In the age of fitness membership platforms such as ClassPass, which offers consumers access to hundreds of studios, high variability in workout routines for a single individual is more common than ever. You’ve heard it before:
Friend 1: “what do you do for workouts?”
Friend 2: “well on Mondays I do HIIT, Tuesdays I do yoga, Wednesdays I go to Pilates, Thursday I do spin, Fridays I do boxing…”
This phenomenon has also been labeled as “studio hopping”. Now don’t get me wrong I, like everyone else, like variability too. It’s nice to mix things up and keep things fresh and interesting. But if you’re also like me and like to see results, well I have some news for you: all that switching up of workouts each week is likely hindering your progress. Here’s why…
Getting stronger and fitter faster all comes down to one key element: progressive overload. Progressive overload refers to regularly and systematically increasing the demands you place on your body and it’s what training adaptations (aka results) are all about. So while switching things up keeps working out fun and interesting, sticking to a regular strength routine 3-4x per week for at least 8 weeks is where you’ll find the best results.
Now as simple as this concept might seem, it’s often overlooked and many sacrifice progressions in favor of novelty. So the result is, the benefits of your workouts end once you walk out the studio door and you feel like you’re spinning your wheels, never seeing the results you desire. The brain mistakes movement for achievement. Movement is great, but wouldn’t you like to see some tangible results for that hard work?
So how do you incorporate progressive overload exactly? All it means is that when an exercise becomes easy, you make it harder. We talk about this in The Core Method all the time - we call them advancements. And those advancements are easy to make on the CoreFormer because all it takes is a simple change in hand/body placement or an extra spring and voila, that lunge you’ve done 100 times just got a heck of a lot harder.
The other great thing about focusing on progressive overload? Mastering form. Form too is often overlooked in today’s group fitness era, but it also plays a huge role in obtaining results and preventing injury. If you only go to a studio once a week and do that lunge or deadlift once or twice in a month, how do you manage to master the form? In order to become better at any particular thing, you have to practice it regularly and consistently.

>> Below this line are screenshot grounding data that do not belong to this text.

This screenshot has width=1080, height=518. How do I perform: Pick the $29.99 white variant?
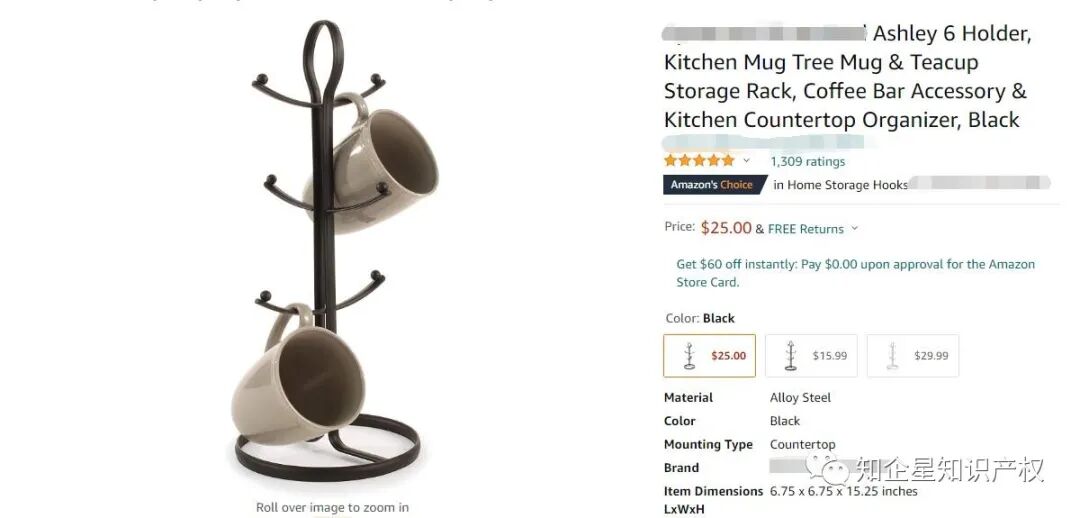913,355
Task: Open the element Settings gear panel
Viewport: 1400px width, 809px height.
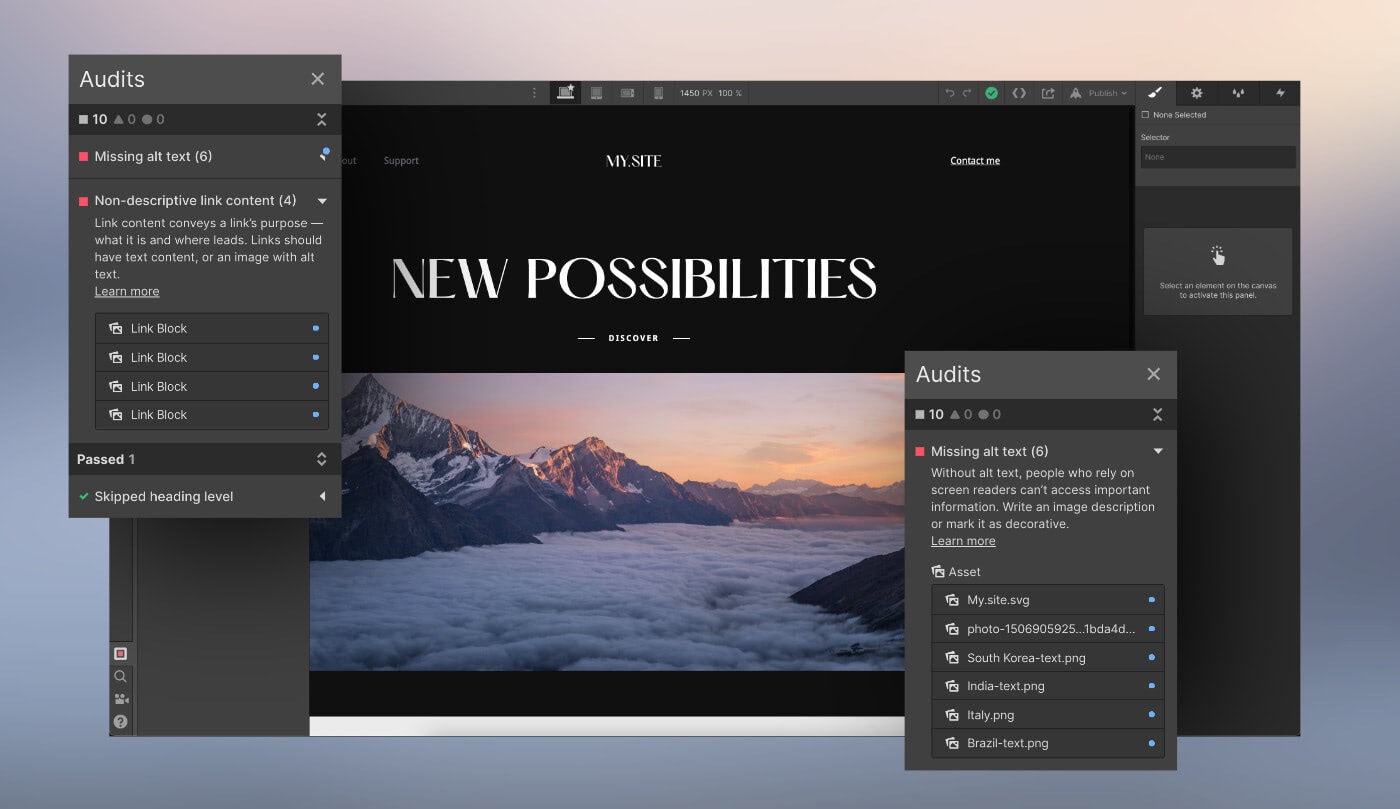Action: pyautogui.click(x=1197, y=92)
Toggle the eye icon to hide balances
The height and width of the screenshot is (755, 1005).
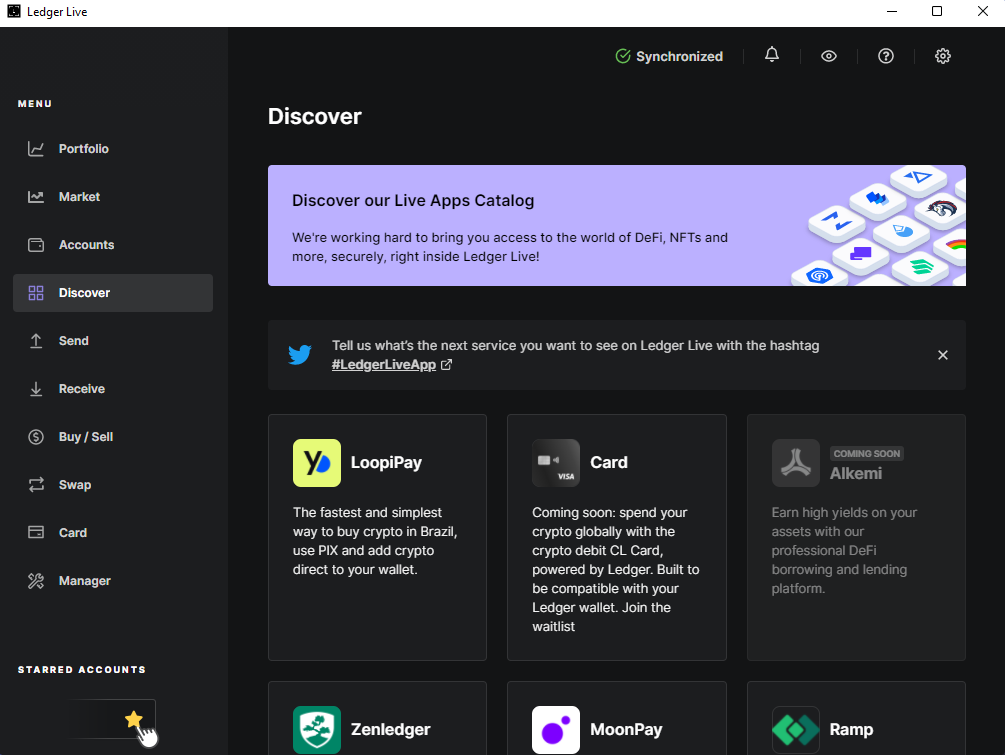tap(828, 56)

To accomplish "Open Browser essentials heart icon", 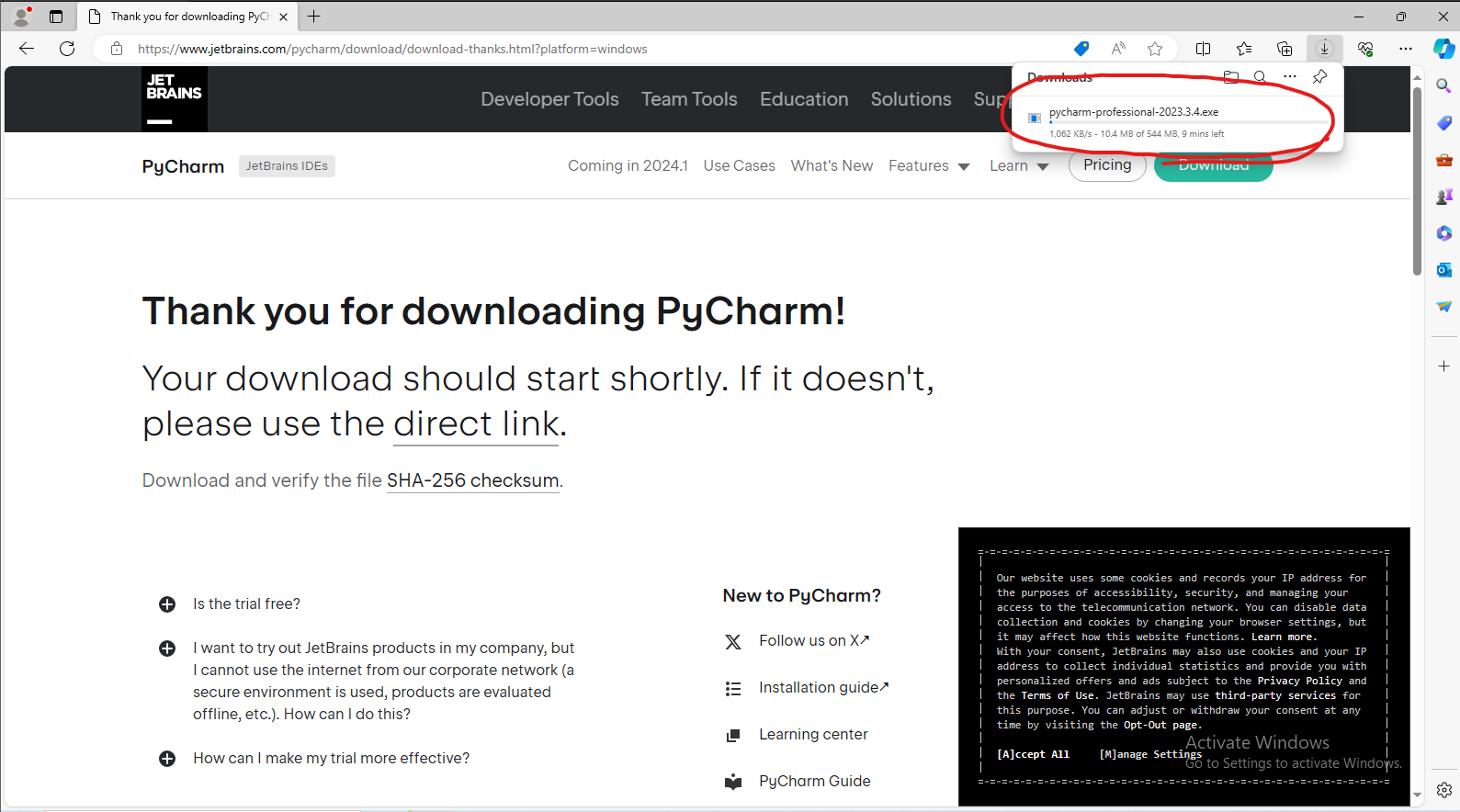I will coord(1365,49).
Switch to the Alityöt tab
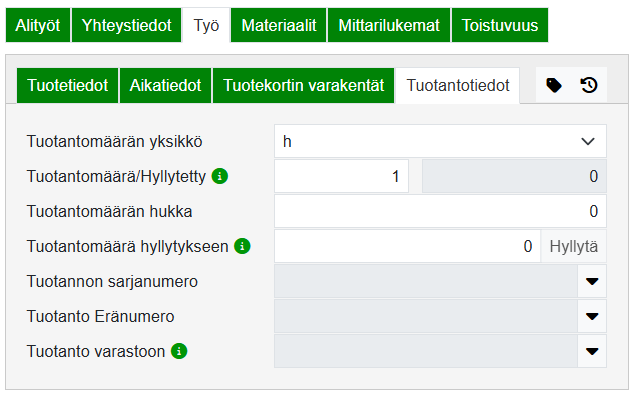 click(x=39, y=25)
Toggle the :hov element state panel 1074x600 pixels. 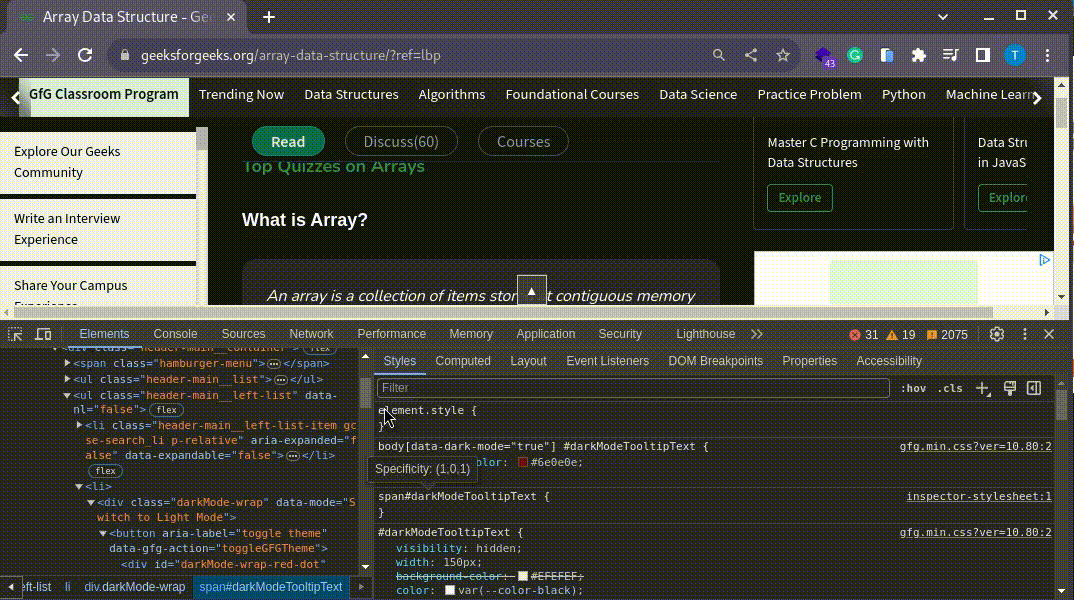pos(913,388)
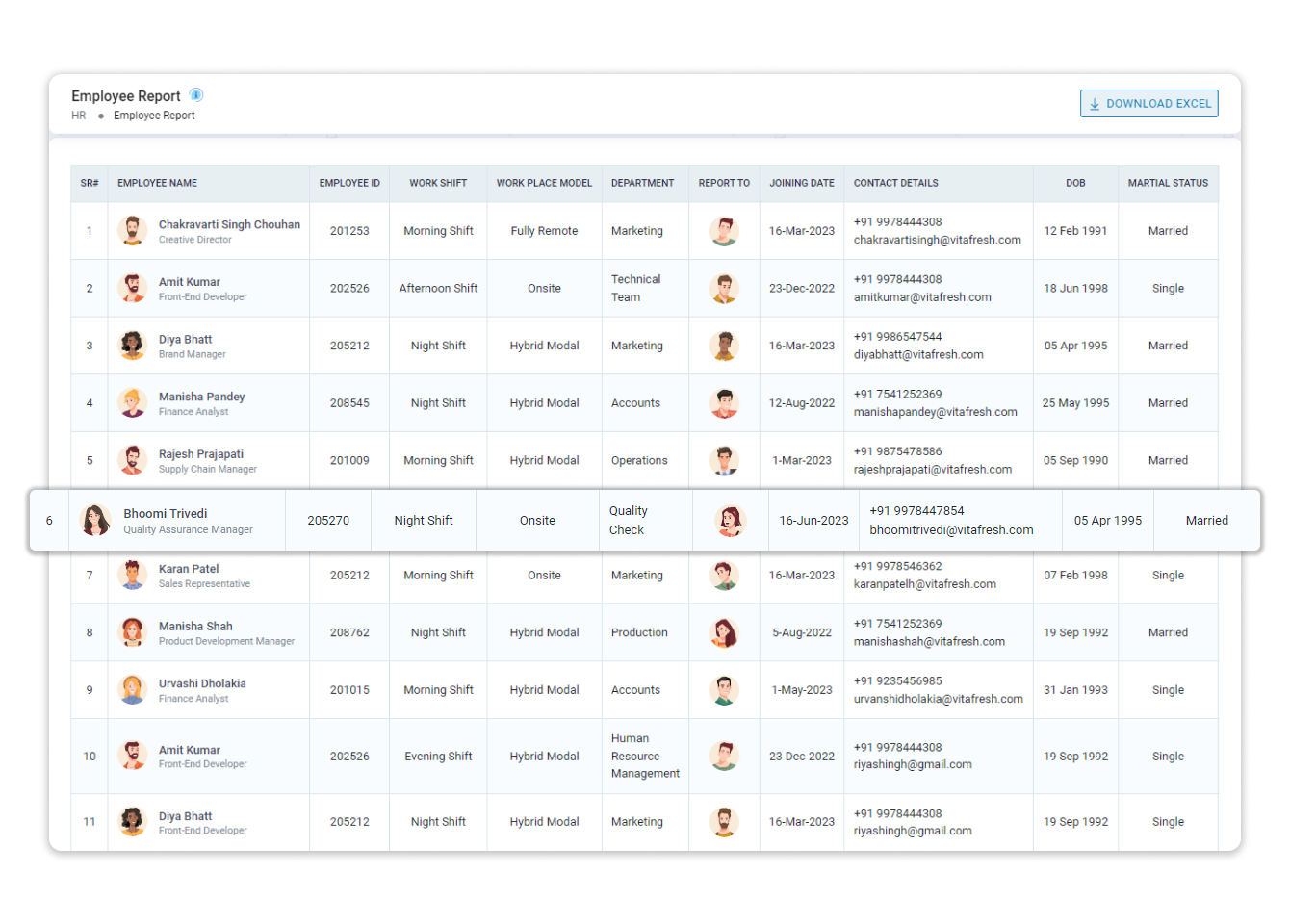This screenshot has height=924, width=1290.
Task: Click the Report To avatar for Amit Kumar row 2
Action: pos(723,288)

In addition, folks who hop from class to class are also often not in tune with their muscle imbalances. So continuing to exercise and reinforce those misaligned movement patterns can lead to problems, and ultimately injuries.
So what’s the answer? Do one type of workout only?? The general consensus among fitness experts is to streamline your routine by sticking to 3 days a week of strength training and 2 days of cardio. Simple as that. And that’s just for a minimum of an 8 week period. By that point your body will have had time to make physiological adaptations and if you feel like switching it up you can always opt for an alternative strength training program for another 2-month period. Not only that, but as long as you stay consistent with your strength training 3x per week you can still mix things up on the other days and switch up your cardio a bit.
So take it from me, someone who has tried nearly every workout under the sun and is a recovered studio hopper - if you want results, you gotta stick with a routine. Consistency isn’t just the key to career success, it’s the key to RESULTS in all aspects of life including fitness.